Keymer gegen Ragosin
Roven Vogel untersucht 1.d4 Sf6 2.c4 e6 3.Sf3 d5 4.Sc3 Lb4 5.Da4+
Einer der Gründe, warum es sich lohnt, die Partien von Vincent Keymer zu verfolgen, besteht darin, dass in seinen Partien fast immer topaktuelle Eröffnungstheorie diskutiert wird. Dabei scheut Vincent nicht davor zurück, dieselbe Variante mehrmals zu wiederholen, wohlwissend, dass sich seine Gegner zum Teil sehr konkret vorbereiten können. Eine dieser Varianten ist 5.Da4+ gegen Ragosin, welche ich in diesem Eröffnungsartikel gern etwas vorstellen möchte. Dabei geht es mir weniger darum, konkrete, aktuelle Theorie zu besprechen, sondern vielmehr zu zeigen, zu welch interessanten Stellungstypen diese Variante führen kann und an der ein oder anderen Stelle darauf aufmerksam zu machen, wo wahrscheinlich noch großer Raum für weitere Untersuchungen besteht.

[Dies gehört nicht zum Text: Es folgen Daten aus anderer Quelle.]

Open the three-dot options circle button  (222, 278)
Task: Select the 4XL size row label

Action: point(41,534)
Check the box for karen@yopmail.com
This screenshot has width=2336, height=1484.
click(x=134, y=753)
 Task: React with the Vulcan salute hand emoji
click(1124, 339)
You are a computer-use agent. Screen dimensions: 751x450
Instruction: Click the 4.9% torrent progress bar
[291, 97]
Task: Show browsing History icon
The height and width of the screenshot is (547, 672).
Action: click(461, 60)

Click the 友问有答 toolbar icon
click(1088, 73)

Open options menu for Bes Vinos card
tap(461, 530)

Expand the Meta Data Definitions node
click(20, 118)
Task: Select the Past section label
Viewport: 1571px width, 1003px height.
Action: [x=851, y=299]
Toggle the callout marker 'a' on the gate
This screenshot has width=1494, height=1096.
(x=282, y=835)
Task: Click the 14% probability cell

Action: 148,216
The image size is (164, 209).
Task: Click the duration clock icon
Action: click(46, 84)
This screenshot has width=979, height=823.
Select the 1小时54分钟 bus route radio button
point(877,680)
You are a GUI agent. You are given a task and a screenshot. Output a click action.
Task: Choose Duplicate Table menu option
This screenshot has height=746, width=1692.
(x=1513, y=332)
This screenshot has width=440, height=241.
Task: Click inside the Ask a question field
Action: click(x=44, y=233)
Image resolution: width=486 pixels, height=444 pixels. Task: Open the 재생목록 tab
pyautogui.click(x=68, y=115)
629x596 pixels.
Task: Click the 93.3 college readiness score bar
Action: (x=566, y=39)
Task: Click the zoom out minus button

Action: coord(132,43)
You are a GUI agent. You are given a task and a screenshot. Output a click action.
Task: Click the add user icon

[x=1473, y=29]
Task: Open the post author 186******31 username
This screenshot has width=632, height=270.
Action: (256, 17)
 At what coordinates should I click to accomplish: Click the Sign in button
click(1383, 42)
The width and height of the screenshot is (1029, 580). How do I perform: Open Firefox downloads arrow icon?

Nach 5.Da4+ Sc6 6.e3 0-0 entsteht der erste größere Abzweig:
Weiß kann sofort 7.Dc2 spielen oder erst den Läufer nach d2 entwickeln. Wählt Weiß die erste Option, so waren sich die Gelehrten bis vor ein paar Jahren einig darüber, dass Schwarz mit 7...Te8, 8...Lf8 und 9...e5 spielen sollte. In den vergangenen Jahren sind aber vor allem auch andere Züge wie 7...b6!?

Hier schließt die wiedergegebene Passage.